Uma rápida pesquisa no google traz a história do local: La Farmacia Restobar. O motivo do nome (lá havia sido uma farmácia antes de ser café), quem já frequentou e como ali se tornou um ponto turístico para quem gosta de literatura. Eu, como havia feito uma péssima lição de casa, só soube o que sei do local quando já estava sentado numa de suas mesas. Eu já havia comido em todos os locais onde havia passado antes de chegar lá, mas tem uma coisa que não resisto: comer o que a pessoa da mesa do lado está comendo. Assim pedi ao garçom “um igual ao dele” e apontei. Me chegou um sanduíche num pão que eles chamam de Felipe (uma espécie de pão francês só que mais mioludo) com queijo e presunto cru. No local, um jovem trabalhava no seu computador (seria um escritor?); dois senhores, na casa dos 80 pra mais, tomavam café e papeavam; uma senhora comia uma tortilha (espécie de fritada de batata); mais para o fundo haviam casais… Não era hora de grande movimento. E Miguel, o garçom, me deu total atenção. Me levou até uma parede com fotos de famosos que já estiveram ali como Mário Benedetti e César Aira, este numa foto posada. Não um clique do seu rosto como as dos outros. Aira estava sentado dentro de uma banheira (essas de tomar banho) – uso a mesma foto para ilustrar essa postagem. Miguel me contou que é sagrado quase que todos os dias Aira chegar ali, por volta das cinco da tarde, pedir um café preto e sempre escrever alguma coisa. Ele tem uma caneta preta, tipo Parker, me disse ele. Alguma coisa ele sempre escreve, me disse Miguel.

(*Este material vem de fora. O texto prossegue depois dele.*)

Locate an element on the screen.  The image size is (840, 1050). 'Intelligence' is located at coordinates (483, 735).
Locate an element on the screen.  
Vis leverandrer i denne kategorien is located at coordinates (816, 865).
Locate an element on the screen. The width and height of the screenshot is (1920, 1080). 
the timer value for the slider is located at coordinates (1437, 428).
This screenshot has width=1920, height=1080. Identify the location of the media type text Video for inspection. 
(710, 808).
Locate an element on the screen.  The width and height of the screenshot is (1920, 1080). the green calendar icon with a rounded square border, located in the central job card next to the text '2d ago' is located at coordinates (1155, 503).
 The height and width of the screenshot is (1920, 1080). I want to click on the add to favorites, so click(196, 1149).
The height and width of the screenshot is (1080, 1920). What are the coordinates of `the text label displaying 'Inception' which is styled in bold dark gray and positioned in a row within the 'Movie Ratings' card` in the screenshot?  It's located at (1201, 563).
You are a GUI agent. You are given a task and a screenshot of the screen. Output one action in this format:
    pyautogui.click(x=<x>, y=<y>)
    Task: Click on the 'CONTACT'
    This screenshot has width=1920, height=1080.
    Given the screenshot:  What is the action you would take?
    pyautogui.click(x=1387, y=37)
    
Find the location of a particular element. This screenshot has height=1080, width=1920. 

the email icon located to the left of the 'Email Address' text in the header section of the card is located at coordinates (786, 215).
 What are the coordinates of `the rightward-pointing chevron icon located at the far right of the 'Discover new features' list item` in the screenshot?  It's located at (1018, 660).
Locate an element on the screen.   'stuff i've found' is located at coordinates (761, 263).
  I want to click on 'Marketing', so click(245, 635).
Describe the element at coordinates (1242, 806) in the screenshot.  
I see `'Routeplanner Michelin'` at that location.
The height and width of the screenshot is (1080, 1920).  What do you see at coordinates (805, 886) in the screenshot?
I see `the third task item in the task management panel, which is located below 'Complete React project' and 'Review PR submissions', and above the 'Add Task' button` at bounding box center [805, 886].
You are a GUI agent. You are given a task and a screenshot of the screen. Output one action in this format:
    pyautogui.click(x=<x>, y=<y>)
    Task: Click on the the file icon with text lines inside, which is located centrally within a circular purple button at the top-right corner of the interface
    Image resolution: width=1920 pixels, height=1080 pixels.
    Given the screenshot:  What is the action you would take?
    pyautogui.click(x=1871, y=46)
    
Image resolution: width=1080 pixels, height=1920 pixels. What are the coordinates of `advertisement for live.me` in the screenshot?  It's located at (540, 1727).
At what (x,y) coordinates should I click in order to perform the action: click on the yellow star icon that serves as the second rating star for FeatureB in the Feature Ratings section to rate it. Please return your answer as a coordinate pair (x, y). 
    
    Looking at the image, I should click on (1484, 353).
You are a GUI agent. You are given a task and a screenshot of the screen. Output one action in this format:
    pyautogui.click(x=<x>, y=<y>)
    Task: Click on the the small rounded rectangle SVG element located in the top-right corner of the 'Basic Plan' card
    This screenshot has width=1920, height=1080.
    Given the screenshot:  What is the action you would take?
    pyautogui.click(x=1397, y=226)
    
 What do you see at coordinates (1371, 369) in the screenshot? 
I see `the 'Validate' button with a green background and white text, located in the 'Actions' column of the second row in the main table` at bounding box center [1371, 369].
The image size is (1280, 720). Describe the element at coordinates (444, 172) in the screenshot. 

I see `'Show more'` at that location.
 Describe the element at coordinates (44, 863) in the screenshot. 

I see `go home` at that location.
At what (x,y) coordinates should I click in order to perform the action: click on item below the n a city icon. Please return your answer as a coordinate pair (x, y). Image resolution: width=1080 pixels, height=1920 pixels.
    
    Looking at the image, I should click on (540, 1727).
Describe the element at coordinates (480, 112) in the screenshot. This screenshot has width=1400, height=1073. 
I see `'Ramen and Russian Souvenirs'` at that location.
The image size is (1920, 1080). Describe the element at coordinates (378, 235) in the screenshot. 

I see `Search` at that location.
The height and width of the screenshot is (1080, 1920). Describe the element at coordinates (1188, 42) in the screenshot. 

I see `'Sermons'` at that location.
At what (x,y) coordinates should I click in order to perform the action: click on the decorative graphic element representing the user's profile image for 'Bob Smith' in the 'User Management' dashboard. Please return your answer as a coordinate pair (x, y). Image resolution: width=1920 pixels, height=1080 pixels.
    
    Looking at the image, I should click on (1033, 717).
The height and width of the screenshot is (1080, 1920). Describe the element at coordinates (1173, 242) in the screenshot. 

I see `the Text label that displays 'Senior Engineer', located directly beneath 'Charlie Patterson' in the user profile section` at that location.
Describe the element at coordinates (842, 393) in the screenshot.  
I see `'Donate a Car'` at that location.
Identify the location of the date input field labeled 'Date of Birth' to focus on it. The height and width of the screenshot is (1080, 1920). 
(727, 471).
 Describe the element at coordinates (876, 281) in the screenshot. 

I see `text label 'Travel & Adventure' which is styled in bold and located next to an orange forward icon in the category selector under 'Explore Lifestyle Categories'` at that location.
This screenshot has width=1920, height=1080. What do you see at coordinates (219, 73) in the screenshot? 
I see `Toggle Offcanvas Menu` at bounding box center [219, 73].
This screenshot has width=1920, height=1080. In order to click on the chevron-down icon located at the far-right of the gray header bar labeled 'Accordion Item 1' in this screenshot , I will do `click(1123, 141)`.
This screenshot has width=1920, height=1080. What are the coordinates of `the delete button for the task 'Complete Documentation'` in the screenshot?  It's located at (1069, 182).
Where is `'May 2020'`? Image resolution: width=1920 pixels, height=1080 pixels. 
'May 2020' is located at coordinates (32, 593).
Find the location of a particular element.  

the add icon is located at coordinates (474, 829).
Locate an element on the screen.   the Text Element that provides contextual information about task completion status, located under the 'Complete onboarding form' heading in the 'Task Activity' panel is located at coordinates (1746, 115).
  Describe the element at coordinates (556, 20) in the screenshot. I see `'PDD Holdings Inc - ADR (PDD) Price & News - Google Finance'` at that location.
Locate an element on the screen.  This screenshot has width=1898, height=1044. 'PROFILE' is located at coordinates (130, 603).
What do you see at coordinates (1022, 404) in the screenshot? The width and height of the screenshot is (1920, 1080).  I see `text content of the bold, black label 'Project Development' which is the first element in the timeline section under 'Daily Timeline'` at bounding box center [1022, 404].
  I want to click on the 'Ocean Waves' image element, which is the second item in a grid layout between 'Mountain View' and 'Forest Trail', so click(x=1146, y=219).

Eu olhei no relógio e vi que eram 4 e meia. Daqui a pouco me encontrarei com Aira, pensei. Então, me levantei, e pedi a conta. Miguel estranhou e pediu para eu esperar só um poquito más que ele já estava chegando. Eu lhe agradeci, sem lhe dizer nada, e fui. Pedi que lhe mandasse um abraço. De um leitor brasileiro. Chegava ao fim a minha tarde em Flores. Apenas de ter ido até o Café Farmácia me senti invadindo a privacidade de Aira. Se tivesse esperado por ele, o que iria querer saber? Há muito tempo sei que a obra e seu autor (isso vale para escritor, jogador, ator…) são distintos. Que é ilusório querer achar no autor o que se vê em sua obra. Podia ter tirado uma foto, uma selfie com ele, pedir um autógrafo… Para quê! Me sentindo um imbecil, caminhei seis quadras rumo ao metrô sem nem olhar para trás. Nas 10 ou 12 estações que me separavam do hotel aonde estava, fui olhando as dezenas de fotos que fiz em Flores. Fotos que por um tempo, até eu esquecer, estarão apenas em minha memória, pois esqueci meu celular dentro do táxi que me levou até a estação rodoviária quando ia tomar o ônibus para me trazer de volta.